The infrastructure has to catch up
Seat-based commerce was simple: monthly invoice, annual contract, net-30, billed to a legal entity.
Token-based commerce is different. Millions of transactions at sub-cent amounts. Agents billing other agents. No human in the loop.
Stripe saw this coming. In December 2025, they launched the Agentic Commerce Suite: usage-based billing at 100,000 events per second, with over 700 agent startups on the platform. They published a case study on Intercom’s pricing transition specifically. They know where the volume is going.
x402 is the more interesting structural question. Coinbase launched it in May 2025: a protocol that repurposes the dormant HTTP 402 “Payment Required” status code for stablecoin micropayments inside HTTP request/response cycles. Cloudflare, Google, and Vercel have announced support. The x402 Foundation has processed over 100 million payments.

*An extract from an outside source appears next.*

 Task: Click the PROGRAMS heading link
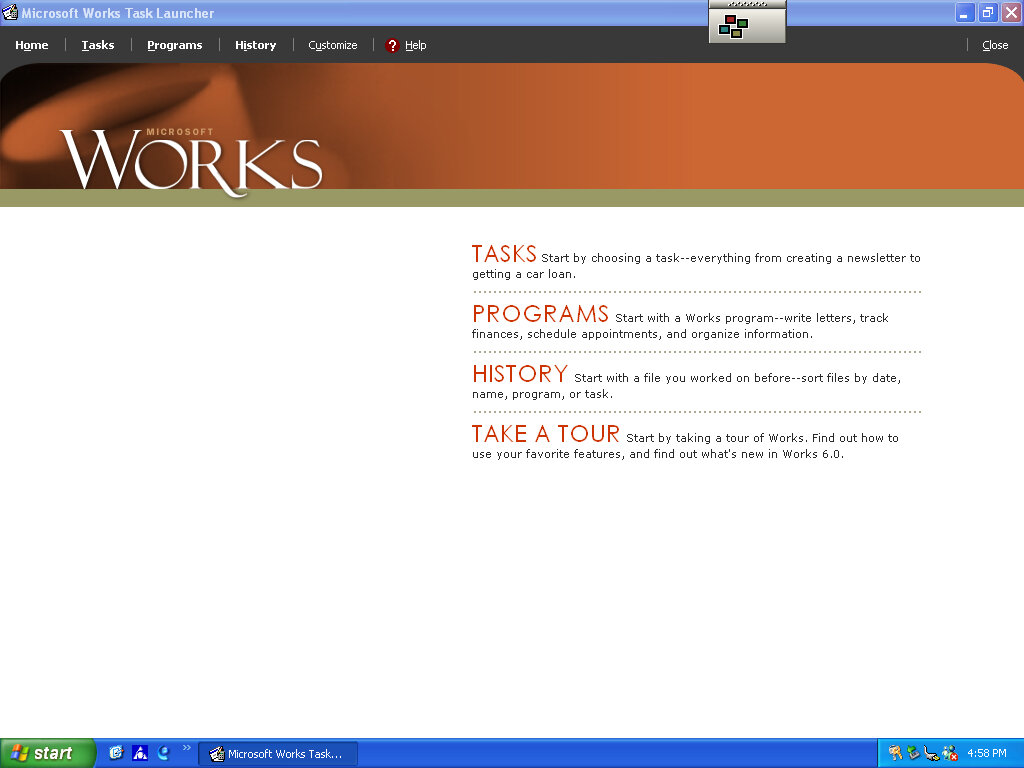[x=540, y=314]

The catch: x402 settles in USDC. USDC is issued by Circle. Circle can freeze accounts. The rails are open; the money isn’t. Whether that matters depends on what you think the point of programmable money is.
Lightning Network has been doing sub-second, permissionless micropayments since 2018. The reason it hasn’t become the default agent payment rail isn’t technical. The companies building agent infrastructure are mostly not Bitcoiners.
Both protocols price the transaction. That’s the right instinct. What neither addresses is what the transaction should represent.
Token pricing has an alignment property that seat pricing never did. Per-seat, the vendor gets paid whether the software does anything or not; the contract is with the employee headcount, not the work. Token-based pricing prices activity, not results. That’s why the outcome-based layer—$0.99 per resolved conversation, $1.50 per automated resolution—is emerging on top of token consumption rather than replacing it. The unit is closer to right. It still isn’t right.
Tokens tied to something
“Tokenomics” was created by the crypto industry. Elaborate scaffolding to make speculative assets look like economics. The tokens weren’t tied to anything—print more, manipulate supply, and the price is whatever the market will believe, until it believes nothing.
AI tokens are tied to work done. The cost falls predictably. Per task, per resolution. The pricing model emerging around them is anchored to something seat pricing never was: the work itself.
The seat priced the human. The token prices the input. What the industry is still working out is how to price the output—the work, the resolution, the thing that actually happened.
That’s the real tokenomics question. Not what inputs cost. What the work is worth. And what unit captures it.
The companies that have moved—Intercom, Zendesk, Salesforce—are rebuilding across the stack: pricing model, moat logic, revenue motion, and payment infrastructure. The ones that haven’t are watching their multiples compress.